1-800-FLOWERS used NetGenesis software to test two versions of a calendar on its Web site. One featured a standard pull-down box for a delivery date, the other used a more advanced visual calendar that displayed the earliest date that an order could be delivered.
“The (visual) calendar won hands down,” says Carson. By letting customers see early on whether a delivery would arrive in time, the site dramatically reduced the number of abandoned shopping carts. “That’s the kind of thing we want the software to tell us.”

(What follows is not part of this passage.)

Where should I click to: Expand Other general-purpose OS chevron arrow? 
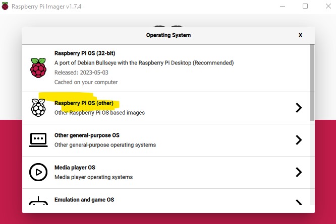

Larry Gentry, an executive at Countrywide Home Loans, thinks it should be easier to integrate Web data with other corporate data. The company did about $13.6 billion in loan funding last year, with almost $5.9 billion coming from e-commerce channels. “Our business channels want to compare branch statistics against online statistics,” he says. “They want to know, for example, how many people walked into a branch and walked out with a loan versus online visitors. Doing that today requires proprietary connections. It’s not as easy as it should be.”